Step 3: cooking jam from pumpkin.

Pour the chopped boiled pumpkin into a bowl or pan. Add sugar and set on fire. To avoid sticking jam, it’s better to take a container with a non-stick coating to the bottom. After boiling, leave the jam to simmer about half an hour. Do not forget to often interfere with a wooden spoon, paying particular attention to the bottom of the container. While the jam is cooked, prepare the oranges. To begin with, we thoroughly rinse them and get rid of external defects. Then, peel the oranges very gently on a fine grater so that only the orange peel is worn off. It can be immediately added to the jam, without forgetting to mix it thoroughly again. Then we cut the oranges, remove the seeds and three grated zest.

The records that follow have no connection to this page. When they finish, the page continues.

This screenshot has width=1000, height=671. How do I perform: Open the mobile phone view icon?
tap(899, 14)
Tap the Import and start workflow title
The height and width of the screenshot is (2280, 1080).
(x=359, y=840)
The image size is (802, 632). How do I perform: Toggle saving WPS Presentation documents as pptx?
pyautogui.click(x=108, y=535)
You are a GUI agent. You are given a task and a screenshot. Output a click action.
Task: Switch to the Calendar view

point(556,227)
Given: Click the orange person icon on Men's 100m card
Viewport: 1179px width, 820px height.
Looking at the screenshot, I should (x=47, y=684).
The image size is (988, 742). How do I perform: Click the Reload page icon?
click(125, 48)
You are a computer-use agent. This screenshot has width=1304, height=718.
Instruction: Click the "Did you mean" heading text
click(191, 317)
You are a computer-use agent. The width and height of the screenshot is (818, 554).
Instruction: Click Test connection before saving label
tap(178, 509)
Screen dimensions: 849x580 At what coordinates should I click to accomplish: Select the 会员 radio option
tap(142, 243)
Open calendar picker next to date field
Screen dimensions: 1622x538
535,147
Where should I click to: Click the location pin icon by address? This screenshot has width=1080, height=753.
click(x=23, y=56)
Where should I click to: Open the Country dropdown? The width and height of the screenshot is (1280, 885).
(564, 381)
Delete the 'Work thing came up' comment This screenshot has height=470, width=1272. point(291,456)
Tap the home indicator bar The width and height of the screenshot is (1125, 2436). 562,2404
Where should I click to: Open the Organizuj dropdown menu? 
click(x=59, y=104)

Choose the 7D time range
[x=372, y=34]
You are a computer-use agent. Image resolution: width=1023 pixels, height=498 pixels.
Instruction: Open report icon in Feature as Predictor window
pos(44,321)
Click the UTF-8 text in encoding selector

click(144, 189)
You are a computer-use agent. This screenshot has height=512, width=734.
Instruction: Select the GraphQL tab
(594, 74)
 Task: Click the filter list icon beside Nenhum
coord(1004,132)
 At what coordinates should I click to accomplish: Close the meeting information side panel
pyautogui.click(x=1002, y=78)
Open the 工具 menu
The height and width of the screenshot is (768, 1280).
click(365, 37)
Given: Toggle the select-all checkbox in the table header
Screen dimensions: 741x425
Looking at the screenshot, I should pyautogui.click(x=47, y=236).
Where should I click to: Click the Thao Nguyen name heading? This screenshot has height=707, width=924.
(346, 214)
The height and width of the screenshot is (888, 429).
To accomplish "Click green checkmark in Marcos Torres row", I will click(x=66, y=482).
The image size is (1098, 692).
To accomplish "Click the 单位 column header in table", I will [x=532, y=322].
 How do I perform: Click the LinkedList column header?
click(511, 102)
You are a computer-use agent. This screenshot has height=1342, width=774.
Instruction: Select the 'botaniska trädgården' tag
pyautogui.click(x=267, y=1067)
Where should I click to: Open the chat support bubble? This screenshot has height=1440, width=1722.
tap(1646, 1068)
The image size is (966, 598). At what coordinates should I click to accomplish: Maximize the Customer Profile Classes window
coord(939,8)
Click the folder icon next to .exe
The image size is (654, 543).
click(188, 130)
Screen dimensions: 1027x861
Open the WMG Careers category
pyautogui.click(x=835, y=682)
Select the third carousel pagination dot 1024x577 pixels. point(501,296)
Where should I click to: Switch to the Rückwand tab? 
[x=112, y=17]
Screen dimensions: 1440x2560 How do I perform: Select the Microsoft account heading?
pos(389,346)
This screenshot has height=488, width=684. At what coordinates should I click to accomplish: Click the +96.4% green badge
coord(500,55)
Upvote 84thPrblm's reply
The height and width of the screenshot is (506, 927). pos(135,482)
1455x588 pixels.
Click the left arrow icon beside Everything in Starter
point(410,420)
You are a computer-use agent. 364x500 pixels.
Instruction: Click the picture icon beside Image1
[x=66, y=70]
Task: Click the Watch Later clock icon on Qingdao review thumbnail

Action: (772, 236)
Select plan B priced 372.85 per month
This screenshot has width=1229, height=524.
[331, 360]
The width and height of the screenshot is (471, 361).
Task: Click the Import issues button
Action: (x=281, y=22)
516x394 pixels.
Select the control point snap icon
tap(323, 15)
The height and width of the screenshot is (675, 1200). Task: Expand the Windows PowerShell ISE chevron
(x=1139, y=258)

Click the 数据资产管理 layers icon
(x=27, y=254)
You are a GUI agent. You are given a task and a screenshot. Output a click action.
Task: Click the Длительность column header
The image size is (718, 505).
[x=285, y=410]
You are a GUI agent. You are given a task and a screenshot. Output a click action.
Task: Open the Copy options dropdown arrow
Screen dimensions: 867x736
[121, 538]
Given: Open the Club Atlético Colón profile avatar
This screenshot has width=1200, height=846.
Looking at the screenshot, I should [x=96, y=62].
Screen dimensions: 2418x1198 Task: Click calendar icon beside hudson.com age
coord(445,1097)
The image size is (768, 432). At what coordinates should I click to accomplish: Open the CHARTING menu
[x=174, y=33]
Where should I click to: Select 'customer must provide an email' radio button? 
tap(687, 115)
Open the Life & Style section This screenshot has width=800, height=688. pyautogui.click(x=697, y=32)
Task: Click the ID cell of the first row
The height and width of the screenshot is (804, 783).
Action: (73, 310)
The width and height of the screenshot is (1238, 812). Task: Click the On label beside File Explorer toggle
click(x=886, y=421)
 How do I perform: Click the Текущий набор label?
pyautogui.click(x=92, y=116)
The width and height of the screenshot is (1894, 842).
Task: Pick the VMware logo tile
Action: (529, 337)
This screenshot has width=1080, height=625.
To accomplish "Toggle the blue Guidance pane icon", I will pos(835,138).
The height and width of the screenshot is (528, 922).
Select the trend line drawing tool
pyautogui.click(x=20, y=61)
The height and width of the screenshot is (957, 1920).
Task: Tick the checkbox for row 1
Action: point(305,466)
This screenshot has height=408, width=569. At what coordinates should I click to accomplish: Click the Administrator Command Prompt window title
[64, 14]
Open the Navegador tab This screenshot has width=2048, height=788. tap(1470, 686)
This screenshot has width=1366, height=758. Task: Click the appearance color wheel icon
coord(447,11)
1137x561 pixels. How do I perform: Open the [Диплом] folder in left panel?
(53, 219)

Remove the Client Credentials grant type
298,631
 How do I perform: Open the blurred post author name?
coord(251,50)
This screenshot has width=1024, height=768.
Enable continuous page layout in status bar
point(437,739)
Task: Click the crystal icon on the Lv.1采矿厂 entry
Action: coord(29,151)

Chopped zest and glass juice are also added to the jam. It’s best to add oranges 10 minutes until the end of cooking jam. Pumpkin-orange mixture in the process of cooking should thicken and decrease in volume by about a third.

Step 4: check the readiness of the jam.

There are several proven ways to check for jam readiness. The easiest way is to draw a wooden spoon along the bottom of the container. If the remaining track is held more than 10 seconds jam is considered ready. However, there is a more reliable method. Jam by its consistency is much thicker than jam or jam. It should keep its shape and not spread. Using this principle, you can conduct the following test for readiness: drop a small drop of jam on a clean, dry, flat saucer. Let it cool. If the drop did not spread, then it was ready to jam. You can still turn the saucer over - the finished jam should not drip.

Step 5: roll the jam in the jars.

To ensure proper storage, the jars in which the jam will be located must be thoroughly washed and dried. Hot jam is poured into prepared jars, not topped up to the edge about a centimeter. If cans with lids on the thread are used, then simply tighten the lids on the cans tightly. If cans are used for rolling, then it is better to boil the lids. We roll up the cans with the key as in the usual conservation. To check the tightness of the seaming, turn the cans upside down - there should not be air bubbles from under the covers. If everything is done correctly, leave the jars to cool completely at room temperature. Cooled cans are best stored in a cool, dark place. When it comes time to drink tea or to prepare a fragrant cake, you only have to open a jar of fragrant jam from pumpkin.

Step 6: serve the jam from the pumpkin.

After the jam is cooked - let it cool and insist a little, and then put a couple of tablespoons of fresh jam in the serving saucer. Now it can be served as a dessert. Any bakery products, cookies, cottage cheese will suit well as a garnish. Enjoy your meal!

Recipe Tips:

- - for cooking jam it is better to choose a heavy elastic pumpkin of sweet varieties, ripened or even overripe. If the pumpkin is not too sweet, then the amount of sugar can be increased by 20%.

- - citrus fruits when making jam can be replaced with citric acid at the rate of 1 teaspoon per 1 kilogram of raw materials.

- - the consistency of the finished pumpkin jam should be much thicker than that of jam. In this case, the mass should not be too coarse and easily smeared.

- - for sweet pastries it is better to use assorted pumpkin jam and, for example, apple or pear.